(Records drawn from a dataset)
%%

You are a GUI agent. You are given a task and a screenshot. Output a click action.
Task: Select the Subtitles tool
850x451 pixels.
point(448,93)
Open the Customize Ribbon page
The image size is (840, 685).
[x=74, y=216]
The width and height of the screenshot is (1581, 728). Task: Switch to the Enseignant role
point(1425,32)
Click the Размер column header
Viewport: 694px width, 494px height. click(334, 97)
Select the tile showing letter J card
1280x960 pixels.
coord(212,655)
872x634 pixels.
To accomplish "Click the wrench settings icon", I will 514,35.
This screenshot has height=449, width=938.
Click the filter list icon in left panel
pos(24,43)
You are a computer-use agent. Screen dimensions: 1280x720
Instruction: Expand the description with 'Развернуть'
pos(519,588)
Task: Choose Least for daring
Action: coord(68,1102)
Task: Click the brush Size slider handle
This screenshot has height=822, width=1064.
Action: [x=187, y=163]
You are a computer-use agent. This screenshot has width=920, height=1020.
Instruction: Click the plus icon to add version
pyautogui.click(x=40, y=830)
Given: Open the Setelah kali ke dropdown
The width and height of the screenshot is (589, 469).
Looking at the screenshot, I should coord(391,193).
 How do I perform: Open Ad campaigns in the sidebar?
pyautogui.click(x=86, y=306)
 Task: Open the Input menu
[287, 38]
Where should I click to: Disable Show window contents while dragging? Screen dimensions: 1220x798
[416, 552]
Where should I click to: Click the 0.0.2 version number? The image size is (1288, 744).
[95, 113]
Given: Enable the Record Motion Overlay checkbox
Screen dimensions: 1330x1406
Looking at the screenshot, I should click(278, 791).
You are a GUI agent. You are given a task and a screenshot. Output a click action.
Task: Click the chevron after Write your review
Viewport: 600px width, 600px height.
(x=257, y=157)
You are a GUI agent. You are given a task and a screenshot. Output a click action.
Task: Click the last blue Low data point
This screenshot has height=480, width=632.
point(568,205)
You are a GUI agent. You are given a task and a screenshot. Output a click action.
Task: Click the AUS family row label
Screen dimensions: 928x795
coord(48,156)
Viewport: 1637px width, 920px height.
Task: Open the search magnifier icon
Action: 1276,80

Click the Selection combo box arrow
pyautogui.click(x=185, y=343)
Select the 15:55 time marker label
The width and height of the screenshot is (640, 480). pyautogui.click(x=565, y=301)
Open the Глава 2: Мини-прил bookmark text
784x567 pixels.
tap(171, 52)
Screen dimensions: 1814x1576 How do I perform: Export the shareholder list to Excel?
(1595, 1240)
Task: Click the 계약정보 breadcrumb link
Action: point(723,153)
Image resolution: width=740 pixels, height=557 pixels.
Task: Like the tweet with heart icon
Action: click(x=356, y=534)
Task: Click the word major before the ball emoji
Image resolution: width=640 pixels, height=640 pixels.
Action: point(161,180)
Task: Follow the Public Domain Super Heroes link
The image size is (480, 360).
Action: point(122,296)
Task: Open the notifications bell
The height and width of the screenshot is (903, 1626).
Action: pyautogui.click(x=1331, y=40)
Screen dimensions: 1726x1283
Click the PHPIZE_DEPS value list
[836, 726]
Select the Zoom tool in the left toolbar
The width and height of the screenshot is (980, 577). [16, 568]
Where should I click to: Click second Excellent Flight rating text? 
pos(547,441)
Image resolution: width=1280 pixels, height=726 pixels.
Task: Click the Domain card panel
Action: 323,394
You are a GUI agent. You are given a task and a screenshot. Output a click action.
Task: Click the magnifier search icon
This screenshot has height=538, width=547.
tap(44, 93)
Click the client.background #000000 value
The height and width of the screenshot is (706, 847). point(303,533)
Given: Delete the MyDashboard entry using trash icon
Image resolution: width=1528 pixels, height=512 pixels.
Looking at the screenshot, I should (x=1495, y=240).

%%

= Work instructions =
Counting every line of the entries that holds the word "computer", report the total and no other text.

= Finished exercise =
2